The Trump administration's recent posture toward Venezuela reflects a long-standing focus of US foreign policy: control of the Western Hemisphere.

This analysis was first published in World Politics Review.

In recent weeks, US President Donald Trump has raised the pressure he has been putting on Venezuela since earlier this year. In addition to the now months-long campaign of bombings targeting alleged drug-trafficking boats in the Caribbean—a campaign whose legal underpinnings are rejected by most experts and under growing congressional scrutiny—the administration has amassed naval forces in the region, declared the airspace over Venezuela closed and made threats to conduct ground operations.

One might look at these actions and see them as incongruous with Trump’s much-touted “America First” foreign policy. Specifically, it seems that he is on the verge of pursuing the very kind of “regime change” operation that he criticized previous administrations for undertaking. One could also point out that Trump’s criticism of Venezuelan President Nicolas Maduro as an autocratic dictator seems inconsistent with his seeming admiration for other autocrats, such as Russia’s Vladimir Putin and China’s Xi Jinping.

One would not be wrong in pointing to these apparent contradictions. But another way to understand Trump’s actions is that his America First approach is perfectly compatible—and even consistent—with a long-standing essential trait of US foreign policy: control of the Western Hemisphere.

In the years after it gained independence from Britain, the newly founded United States was understandably focused on its immediate neighborhood. The early American Republic was in a precarious position, facing the possibility of war in the Western Hemisphere with the major European powers, particularly Britain and Spain.

As the US gradually gained its geopolitical footing and established itself as a regional power, it began to focus not on surviving external threats, but on preventing them from arising. This meant curtailing the influence of foreign powers in the Americas and the Caribbean. In 1823, following the wave of decolonization throughout the region in the early part of the 19th century, then-President James Monroe issued the famous doctrine that would go on to bear his name. Fearing that the European powers would seek to reassert colonial control in the region, the Monroe Doctrine held that Washington would view coercive acts by European nations in its hemisphere as an act of aggression against the United States. In short, according to the United States, only the United States could exercise influence in the region.

But the US wasn’t just seeking to dominate its “neighborhood,” or at least prevent the European powers from doing so. Influential elements within the United States, particularly Southern elites, hoped to actually annex and conquer parts of the region. These efforts were most visibly illustrated by the Mexican-American War from 1846-1848, which fed desires to eventually expand US territorial annexation further southward, a key contributor to the debates that eventually led to the Civil War.

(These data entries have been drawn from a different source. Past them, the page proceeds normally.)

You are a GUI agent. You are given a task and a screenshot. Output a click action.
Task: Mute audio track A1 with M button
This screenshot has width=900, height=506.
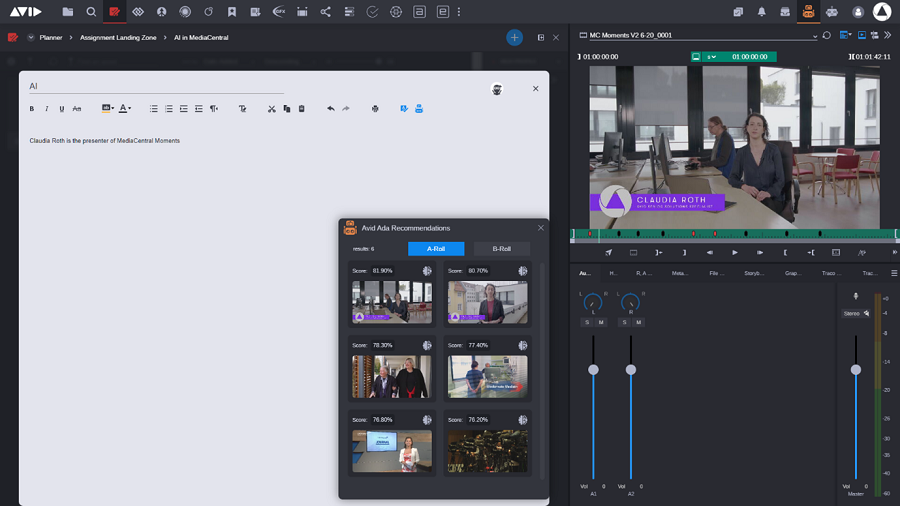(601, 322)

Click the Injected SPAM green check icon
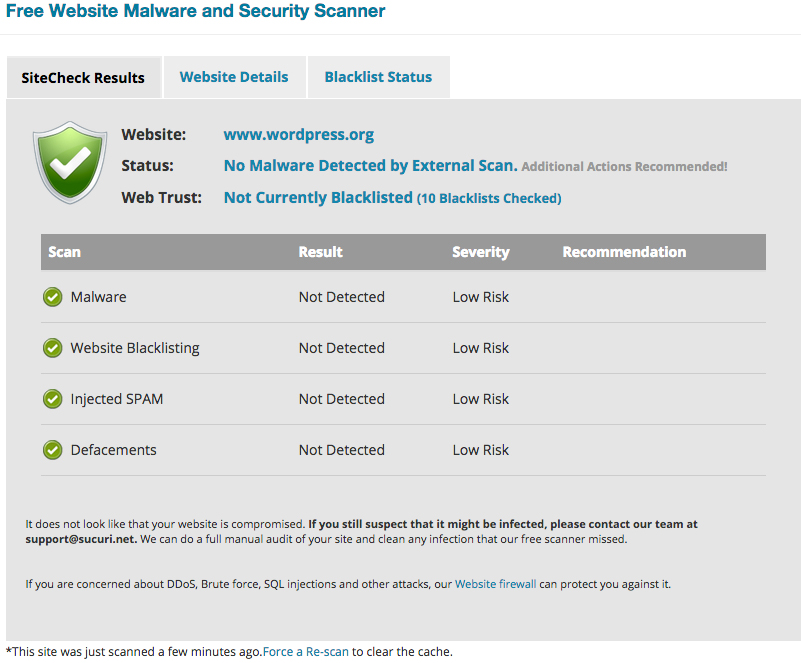[x=53, y=399]
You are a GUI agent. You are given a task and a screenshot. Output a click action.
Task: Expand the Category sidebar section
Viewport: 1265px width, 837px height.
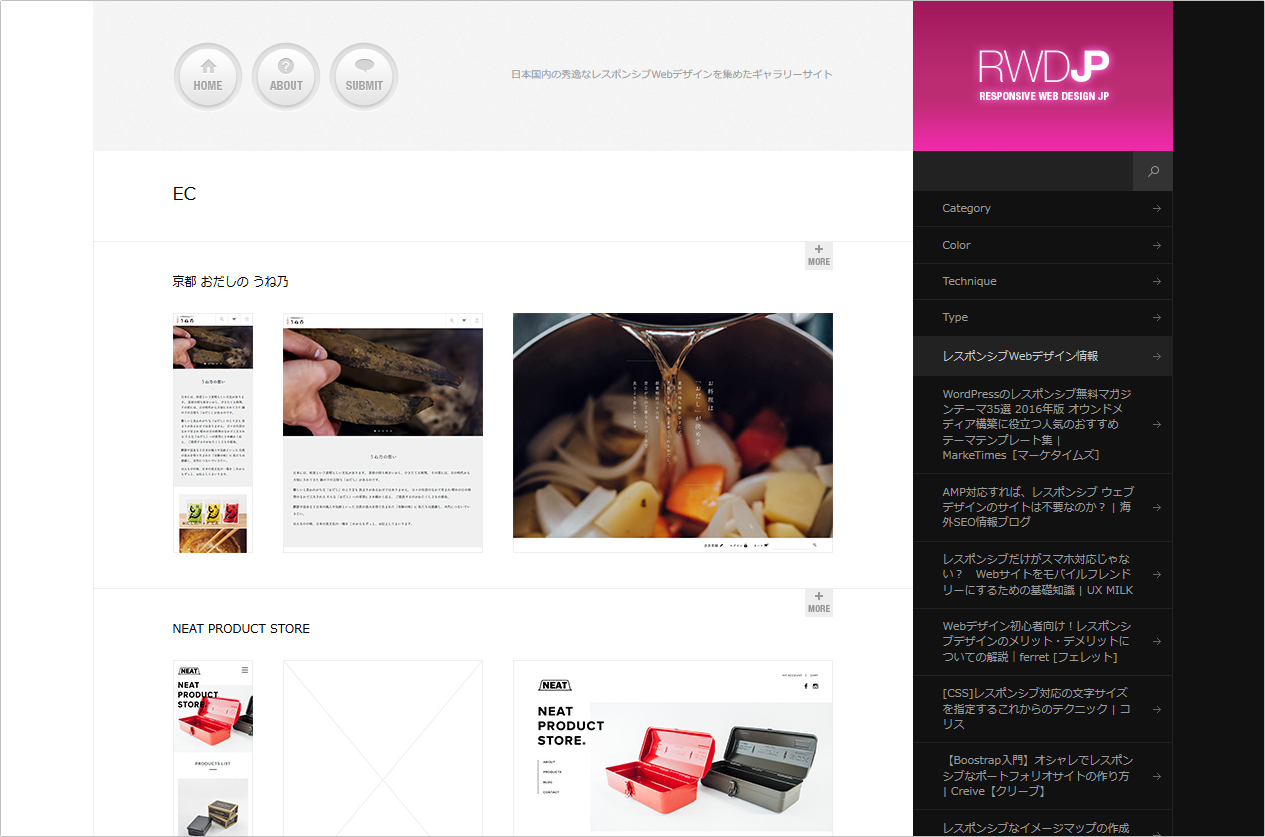click(x=1043, y=208)
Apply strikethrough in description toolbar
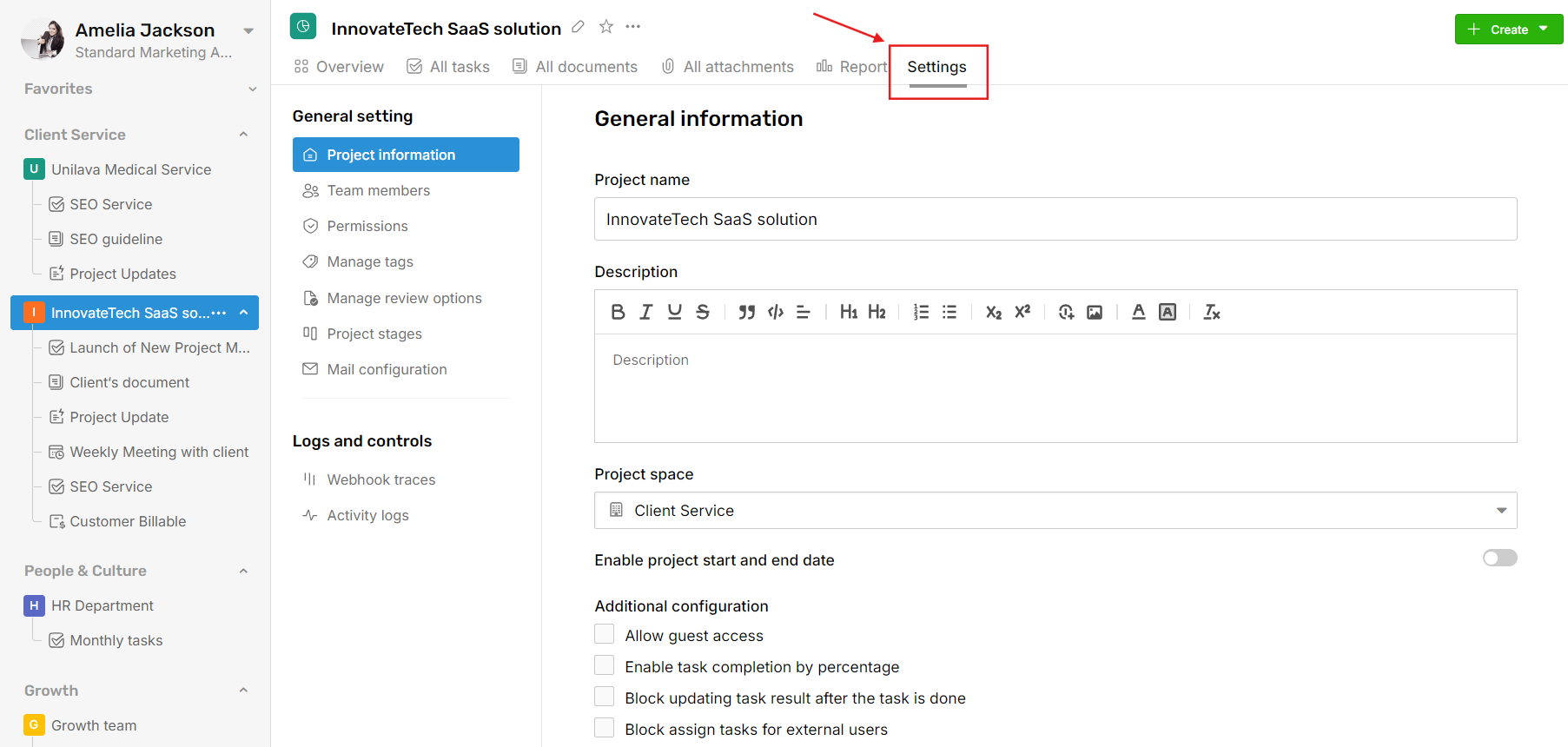Screen dimensions: 1568x747 pos(703,312)
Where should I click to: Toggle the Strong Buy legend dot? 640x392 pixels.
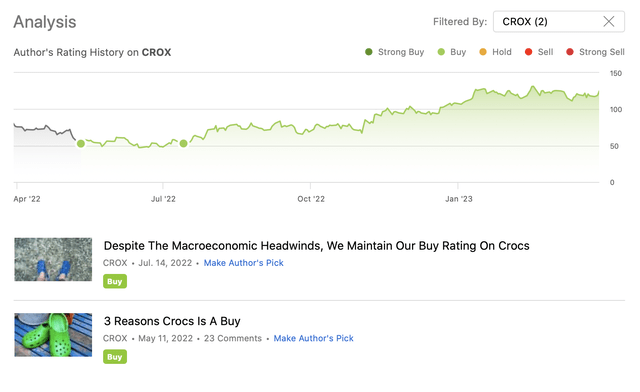click(x=369, y=52)
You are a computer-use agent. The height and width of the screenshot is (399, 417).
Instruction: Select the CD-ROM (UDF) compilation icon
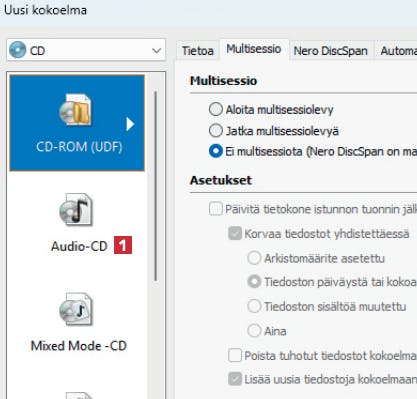(75, 110)
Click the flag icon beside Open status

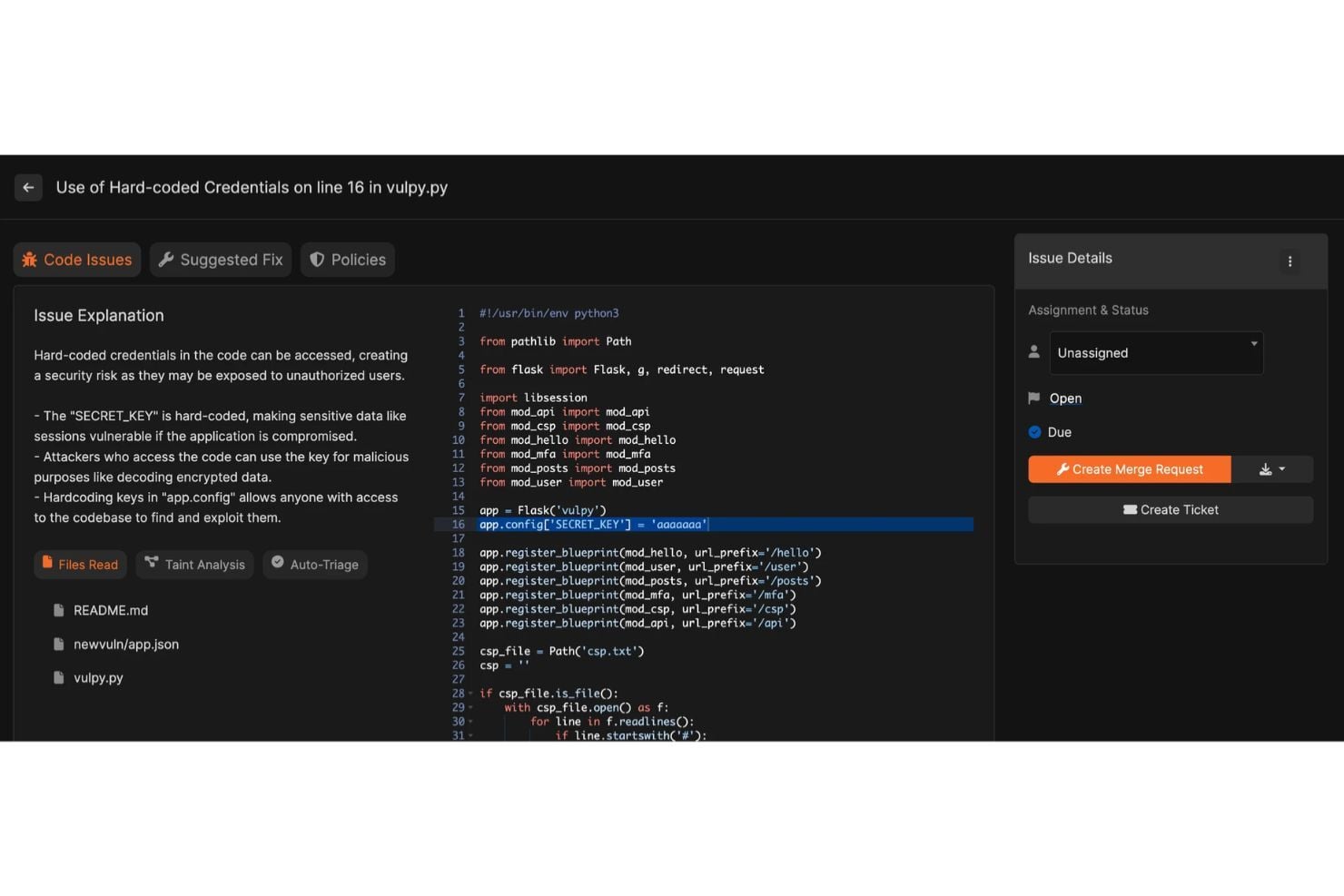[x=1034, y=398]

As the 19th century came to a close, US policy toward the hemisphere underwent perhaps its most notable transformation. Following its defeat of Spain in the Spanish-American War, the United States was now fully recognized not only as the hemispheric power, but as a global great power. Due to its victory, the U.S. militarily occupied Cuba and took control of Puerto Rico. It would go on to gain control of the Canal Zone in Panama and what are now the US Virgin Islands from the Dutch. To cap things off, in his 1904 “Corollary” to the Monroe Doctrine, then-President Theodore Roosevelt declared that the U.S. would directly intervene in Latin American countries, ostensibly for the purpose of preventing Europeans from doing so.

For many, this is a largely familiar story, which is why Trump’s actions have been characterized as an attempt to reinstate the Monroe Doctrine, with some going so far as to label the administration’s approach to the region as the “Donroe Doctrine”. Even Trump’s White House made this connection, making a point of commemorating the anniversary of the doctrine’s initial declaration this week and declaring a “Trump Corollary” to the Monroe Doctrine, which it referred to in its just released National Security Strategy.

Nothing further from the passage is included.